*Excerpt provided*
• • • • • • •
Table 1 Advantages and disadvantages of methods available for assessing hydration status

* Data from Cheuvront et al. ( Reference Cheuvront, Ely and Kenefick 69 ).

Assessment of body water

Body weight change

Determination of body weight change is probably the simplest method for assessing water loss during physical exercise for a short period of time. Total body water (TBW) content corresponds to about 60 % of body weight( Reference Cheuvront, Kenefick and Charkoudian 20 ); thereby, acute changes in body water content can be assessed by determining body weight change. Moreover, this method can be performed easily as it is quick and does not require technical expertise. It is commonly assumed that during physical exercise, body weight loss essentially equals the water loss occurring due to sweating. No other body component is lost at such a rate( Reference Shirreffs 17 ). Harvey et al. ( Reference Harvey, Meir and Brooks 67 ) have recently found that during a match the body weight of nine football players varies in correlation with other indices of hydration status such as urine specific gravity and urine colour. This is a sensitive method that can detect acute changes in hydration status such as moderate fluid losses of between 2 and 3 % of body weight( Reference Armstrong, Costill and Fink 68 ). Moreover, body weight change is commonly used to evaluate the severity of dehydration. Clinical symptoms depend on the severity of dehydration and the tolerance of individuals. Among these symptoms, the more common are an increased heart rate, a lengthening of capillary refill and a decreased systolic blood pressure. Even though no consensual definitions of acute and chronic dehydration exist, these two phenomena are very different. Acute dehydration mainly results from excess water loss due to pathological conditions such as diarrhoea or physical exercise, leading mostly to moderate-to-severe dehydration. On the other hand, chronic dehydration seems to be mainly linked to a lack of water intake as observed in the elderly. This kind of dehydration is often less serious and clinically more difficult to diagnose.
• • • • • • •
[Stored data entries]
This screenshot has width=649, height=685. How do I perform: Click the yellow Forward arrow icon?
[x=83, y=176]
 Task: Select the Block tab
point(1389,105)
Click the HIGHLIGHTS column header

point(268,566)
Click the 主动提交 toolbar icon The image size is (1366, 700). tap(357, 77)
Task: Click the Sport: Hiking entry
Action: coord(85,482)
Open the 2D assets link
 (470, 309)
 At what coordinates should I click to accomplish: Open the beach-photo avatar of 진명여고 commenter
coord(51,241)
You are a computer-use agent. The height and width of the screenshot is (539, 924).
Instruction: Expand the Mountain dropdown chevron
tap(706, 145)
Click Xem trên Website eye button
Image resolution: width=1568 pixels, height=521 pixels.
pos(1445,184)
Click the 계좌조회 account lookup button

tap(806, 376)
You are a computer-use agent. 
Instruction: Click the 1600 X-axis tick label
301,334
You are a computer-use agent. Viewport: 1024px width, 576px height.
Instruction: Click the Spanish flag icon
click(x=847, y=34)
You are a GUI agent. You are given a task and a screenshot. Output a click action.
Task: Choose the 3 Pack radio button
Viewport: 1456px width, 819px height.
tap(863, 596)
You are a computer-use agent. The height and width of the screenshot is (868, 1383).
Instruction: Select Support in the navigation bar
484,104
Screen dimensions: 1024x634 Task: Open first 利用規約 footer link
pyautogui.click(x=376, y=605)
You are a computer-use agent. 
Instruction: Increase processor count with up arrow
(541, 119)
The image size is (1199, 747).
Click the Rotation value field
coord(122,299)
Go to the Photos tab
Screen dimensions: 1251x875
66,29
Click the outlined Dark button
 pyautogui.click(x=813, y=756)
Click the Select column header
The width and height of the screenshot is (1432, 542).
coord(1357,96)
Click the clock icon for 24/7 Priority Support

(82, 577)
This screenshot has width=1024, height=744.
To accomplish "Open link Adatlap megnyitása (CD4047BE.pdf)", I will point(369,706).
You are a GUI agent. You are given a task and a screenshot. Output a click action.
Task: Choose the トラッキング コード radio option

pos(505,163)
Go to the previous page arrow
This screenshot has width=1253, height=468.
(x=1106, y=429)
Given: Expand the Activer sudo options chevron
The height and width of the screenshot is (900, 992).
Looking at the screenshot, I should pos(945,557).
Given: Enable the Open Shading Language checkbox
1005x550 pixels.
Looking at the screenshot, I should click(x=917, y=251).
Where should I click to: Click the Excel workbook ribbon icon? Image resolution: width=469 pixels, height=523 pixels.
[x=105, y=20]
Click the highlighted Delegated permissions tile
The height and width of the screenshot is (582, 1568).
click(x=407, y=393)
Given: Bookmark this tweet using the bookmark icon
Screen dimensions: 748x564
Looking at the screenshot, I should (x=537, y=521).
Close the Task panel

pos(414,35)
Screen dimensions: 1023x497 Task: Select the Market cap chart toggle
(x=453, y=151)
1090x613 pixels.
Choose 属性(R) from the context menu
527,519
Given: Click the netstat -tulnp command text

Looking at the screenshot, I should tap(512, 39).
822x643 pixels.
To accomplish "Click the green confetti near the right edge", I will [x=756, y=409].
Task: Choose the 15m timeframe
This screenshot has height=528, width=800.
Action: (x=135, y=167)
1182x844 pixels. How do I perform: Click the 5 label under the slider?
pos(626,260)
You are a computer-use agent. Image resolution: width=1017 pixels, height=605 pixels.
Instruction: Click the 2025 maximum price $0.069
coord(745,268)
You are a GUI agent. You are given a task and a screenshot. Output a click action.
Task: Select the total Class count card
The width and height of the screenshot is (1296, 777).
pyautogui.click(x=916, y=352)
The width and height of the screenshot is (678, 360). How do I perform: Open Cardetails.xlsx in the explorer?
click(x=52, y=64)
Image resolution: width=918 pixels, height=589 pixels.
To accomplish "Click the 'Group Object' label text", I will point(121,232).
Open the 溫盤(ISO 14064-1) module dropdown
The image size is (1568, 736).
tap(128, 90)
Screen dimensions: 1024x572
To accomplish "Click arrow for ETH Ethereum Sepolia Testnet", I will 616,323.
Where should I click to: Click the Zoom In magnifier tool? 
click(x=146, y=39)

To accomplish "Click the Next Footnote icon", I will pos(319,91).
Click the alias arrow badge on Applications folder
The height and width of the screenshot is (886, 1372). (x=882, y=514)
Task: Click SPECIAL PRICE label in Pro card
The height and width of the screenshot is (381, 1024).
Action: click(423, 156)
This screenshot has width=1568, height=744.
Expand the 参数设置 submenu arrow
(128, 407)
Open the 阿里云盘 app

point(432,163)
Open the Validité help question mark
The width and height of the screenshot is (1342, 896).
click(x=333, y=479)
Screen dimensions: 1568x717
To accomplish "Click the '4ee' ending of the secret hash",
• • • • • • •
*Exercise brief*
In the hydration text, which clinical symptoms of dehydration are named as the more common ones? These rows are separate material and have nothing to do with the hydration text.

*Written solution*
- An increased heart rate
- A lengthening of capillary refill
- A decreased systolic blood pressure